■ Text passage ■
○ ○ ○ ○ ○ ○ ○

NGC | Catalog
CatalogModelsDsc Atac-seq Low Cell Count 1M Reads

Dsc Atac-seq Low Cell Count 1M Reads

For downloads and more information, please view on a desktop device.
Logo for Dsc Atac-seq Low Cell Count 1M Reads

Description

Model trained on single cell atac-seq data using dsc-ATAC protocol

Publisher

NVIDIA

Latest Version

0.3

Modified

April 4, 2023

Size

1.42 GB

Model Overview

The ultimate use of this model is to denoise ATAC-seq data and create a higher-quality signal for a much cheaper cost compared to collecting high quality data.

Model Architecture

The model is a residual neural network consisting of 5 residual blocks that produce the denoised ATAC-seq signal, followed by 2 additional residual blocks and a sigmoid layer to produce classification (peak calling) output. All residual blocks are composed of 1-dimensional convolutional layers and ReLU activations.

Training

This model was trained on low cell count single-cell ATAC-seq data from human blood cells (B cells and monocytes). Uses the dsc-ATAC protocol. Clean data read depth is 48 Million, noisy data read depth is 1 Million. Noisy cell count is 50, clean cell count is 2400. Data was obtained from Lareau, C. A. et al. Droplet-based combinatorial indexing for massive-scale single-cell chromatin accessibility. Nat. Biotechnol. 37, 916–924 (2019).

○ ○ ○ ○ ○ ○ ○

■ Action item A ■
Quote the stretch of the ATAC-seq model page from "April 4, 2023" through "high quality data.".
■ Action item B ■
Extend the ATAC-seq model page past its final sentence.

■ Given entries ■
○ ○ ○ ○ ○ ○ ○

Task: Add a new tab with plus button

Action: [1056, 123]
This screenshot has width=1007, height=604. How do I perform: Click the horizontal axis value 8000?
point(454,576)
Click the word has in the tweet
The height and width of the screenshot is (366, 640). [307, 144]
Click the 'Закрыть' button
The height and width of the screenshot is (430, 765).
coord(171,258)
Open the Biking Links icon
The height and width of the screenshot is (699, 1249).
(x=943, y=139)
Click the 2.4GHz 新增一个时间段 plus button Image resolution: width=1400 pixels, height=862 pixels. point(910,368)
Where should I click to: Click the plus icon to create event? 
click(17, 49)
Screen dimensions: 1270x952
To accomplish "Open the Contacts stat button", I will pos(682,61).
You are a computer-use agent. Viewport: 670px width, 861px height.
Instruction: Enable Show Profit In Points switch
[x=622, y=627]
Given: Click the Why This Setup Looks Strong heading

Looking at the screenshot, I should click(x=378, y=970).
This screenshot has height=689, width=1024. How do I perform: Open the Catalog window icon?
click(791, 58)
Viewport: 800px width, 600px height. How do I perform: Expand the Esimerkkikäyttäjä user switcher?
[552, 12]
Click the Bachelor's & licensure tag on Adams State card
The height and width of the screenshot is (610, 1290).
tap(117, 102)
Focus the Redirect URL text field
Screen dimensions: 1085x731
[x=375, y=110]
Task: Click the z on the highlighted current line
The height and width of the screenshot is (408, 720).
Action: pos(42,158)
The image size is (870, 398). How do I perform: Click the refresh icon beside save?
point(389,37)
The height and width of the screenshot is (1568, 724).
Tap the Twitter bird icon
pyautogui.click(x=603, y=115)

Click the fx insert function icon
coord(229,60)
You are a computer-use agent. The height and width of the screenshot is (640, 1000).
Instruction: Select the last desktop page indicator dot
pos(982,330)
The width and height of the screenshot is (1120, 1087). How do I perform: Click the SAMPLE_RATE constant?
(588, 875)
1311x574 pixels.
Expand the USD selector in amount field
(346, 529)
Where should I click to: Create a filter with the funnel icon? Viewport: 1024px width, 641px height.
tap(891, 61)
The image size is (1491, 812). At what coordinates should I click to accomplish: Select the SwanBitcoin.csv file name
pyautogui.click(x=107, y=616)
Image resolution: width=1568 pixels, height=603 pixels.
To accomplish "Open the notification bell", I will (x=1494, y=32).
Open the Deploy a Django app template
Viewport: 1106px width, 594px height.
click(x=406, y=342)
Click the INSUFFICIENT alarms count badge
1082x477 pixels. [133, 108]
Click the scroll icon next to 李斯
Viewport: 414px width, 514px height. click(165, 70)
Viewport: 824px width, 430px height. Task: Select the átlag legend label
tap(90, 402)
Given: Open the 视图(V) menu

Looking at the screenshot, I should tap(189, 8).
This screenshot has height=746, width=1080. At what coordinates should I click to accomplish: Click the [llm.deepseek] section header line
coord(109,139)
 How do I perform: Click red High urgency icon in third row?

○ ○ ○ ○ ○ ○ ○

■ Answer space A ■
April 4, 2023

Size

1.42 GB

Model Overview

The ultimate use of this model is to denoise ATAC-seq data and create a higher-quality signal for a much cheaper cost compared to collecting high quality data.

■ Answer space B ■
Dataset

Noisy Data: Click on the File Browser tab above. Click on train_data -> noisy_data.

Clean Data: Click on the File Browser tab above. Click on train_data -> clean_data.

Performance

No performance information available at this time.

How to Use this Model

Step-by-step tutorial for denoising atac-seq data using a pre-trained model can be found at AtacWorks repository: https://github.com/clara-parabricks/AtacWorks/blob/master/tutorials/tutorial2.md

Make sure to edit Steps 2,3 and 4 to change the download links of the files to this model.

Step-by-step tutorial for training a model can be found at AtacWorks repository: https://github.com/clara-parabricks/AtacWorks/blob/master/tutorials/tutorial1.md

Make sure to edit Step 2 to change the download links of the files to this model.

Pretrained Models: The best performing model can be found under the File Broswer tab, models directory.

Configs: AtacWorks has the ability to take in config files that specify various command line options. This makes it easy to share the exact parameters the model was trained with. You can find the configs under the File Browser tab, configs folder.

Input

The input data for this model consists of low cell count ATAC-seq coverage tracks. The labels to train the model are high cell count ATAC-seq coverage tracks and peak calls based on the high cell count coverage tracks.

Output

This model learned to denoise a 1 Million read depth atac-seq data to resemble a 48 Miliion read depth data. The output from atacworks is two bedGraph, optionally BigWig files. One containing denoised tracks and other containing denoised peaks.

Output Files: For the convenience of users, we have uploaded the output files generated by AtacWorks. They can be found under the File Broswer tab, output directory.

Limitations

No information about known limitations available at this time.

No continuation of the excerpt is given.